Logo Questions Linux Laravel Mysql Ubuntu Git Menu
 

How to compare a "basic_string" using an arbitary locale

Tags:

c++

I'm re-posting a question I submitted earlier today but I'm now citing a specific example in response to the feedback I received. The original question can be found here (note that it's not a homework assignment):

I'm simply trying to determine if C++ makes it impossible to perform an (efficient) case-INsensitive comparison of a basic_string object that also factors in any arbitrary locale object. For instance, it doesn't appear to be possible to write an efficient function such as the following:

bool AreStringsEqualIgnoreCase(const string &str1, const string &str2, const locale &loc);

Based on my current understanding (but can someone confirm this), this function has to call both ctype::toupper() and collate::compare() for the given locale (extracted as always using use_facet()). However, because collate::compare() in particular requires 4 pointer args, you either need to pass these 4 args for every char you need to compare (after first calling ctype::toupper()), or alternatively, convert both strings to upppercase first and then make a single call to collate::compare().

The 1st approach is obviously inefficient (4 pointers to pass for each char tested), and the 2nd requires you to convert both strings to uppercase in their entirety (requiring allocation of memory and needless copying/converting of both strings to uppercase). Am I correct about this, i.e., it's not possible to do it efficiently (because there's no way around collate::compare()).

like image 271
MikeR Avatar asked Dec 02 '22 19:12

MikeR


1 Answers

One of the little annoyances about trying to deal in a consistent way with all the world's writing systems is that practically nothing you think you know about characters is actually correct. This makes it tricky to do things like "case-insensitive comparison". Indeed, it is tricky to do any form of locale-aware comparison, and case-insensitivity is additionally thorny.

With some constraints, though, it is possible to accomplish. The algorithm needed can be implemented "efficiently" using normal programming practices (and precomputation of some static data), but it cannot be implemented as efficiently as an incorrect algorithm. It is often possible to trade off correctness for speed, but the results are not pleasant. Incorrect but fast locale implementations may appeal to those whose locales are implemented correctly, but are clearly unsatisfactory for the part of the audience whose locales produce unexpected results.

Lexicographical ordering doesn't work for human beings

Most locales (other than the "C" locale) for languages which have case already handle letter case in the manner expected, which is to use case differences only after all other differences have been taken into account. That is, if a list of words are sorted in the locale's collation order, then words in the list which differ only in case are going to be consecutive. Whether the words with upper case come before or after words with lower case is locale-dependent, but there won't be other words in between.

That result cannot be achieved by any single-pass left-to-right character-by-character comparison ("lexicographical ordering"). And most locales have other collation quirks which also don't yield to naïve lexicographical ordering.

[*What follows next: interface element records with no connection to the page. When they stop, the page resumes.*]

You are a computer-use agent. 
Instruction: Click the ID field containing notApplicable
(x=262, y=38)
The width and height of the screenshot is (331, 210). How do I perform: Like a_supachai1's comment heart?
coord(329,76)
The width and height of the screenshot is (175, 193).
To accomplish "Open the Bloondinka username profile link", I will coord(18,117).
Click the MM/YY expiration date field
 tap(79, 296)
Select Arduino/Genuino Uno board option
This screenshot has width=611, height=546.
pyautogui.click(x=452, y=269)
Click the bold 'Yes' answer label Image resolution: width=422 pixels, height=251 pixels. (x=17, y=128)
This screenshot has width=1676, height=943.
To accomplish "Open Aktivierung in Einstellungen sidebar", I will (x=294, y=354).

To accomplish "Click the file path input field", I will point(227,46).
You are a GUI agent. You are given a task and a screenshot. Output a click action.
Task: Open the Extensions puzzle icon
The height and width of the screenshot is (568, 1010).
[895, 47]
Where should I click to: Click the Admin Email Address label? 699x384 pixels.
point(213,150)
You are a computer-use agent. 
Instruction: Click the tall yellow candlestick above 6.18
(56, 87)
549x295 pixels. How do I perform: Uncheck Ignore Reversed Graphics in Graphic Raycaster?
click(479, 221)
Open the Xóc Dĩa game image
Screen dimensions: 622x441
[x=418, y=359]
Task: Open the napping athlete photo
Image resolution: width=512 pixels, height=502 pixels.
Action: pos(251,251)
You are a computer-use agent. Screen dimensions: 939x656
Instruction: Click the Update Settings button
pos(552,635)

Standard C++ collation should be able to deal with all of these issues, if you have appropriate locale definitions. But it cannot be reduced to lexicographical comparison just using a comparison function over pairs of whar_t, and consequently the C++ standard library doesn't provide that interface.

The following is just a few examples of why locale-aware collation is complicated; a longer explanation, with a lot more examples, is found in Unicode Technical Standard 10.

Where do the accents go?

Most romance languages (and also English, when dealing with borrowed words) consider accents over vowels to be a secondary characteristic; that is, words are first sorted as though the accents weren't present, and then a second pass is made in which unaccented letters come before accented letters. A third pass is necessary to deal with case, which is ignored in the first two passes.

But that doesn't work for Northern European languages. The alphabets of Swedish, Norwegian and Danish have three extra vowels, which follow z in the alphabet. In Swedish, these vowels are written å, ä, and ö; in Norwegian and Danish, these letters are written å, æ, and ø, and in Danish å is sometimes written aa, making Aarhus the last entry in an alphabetical list of Danish cities.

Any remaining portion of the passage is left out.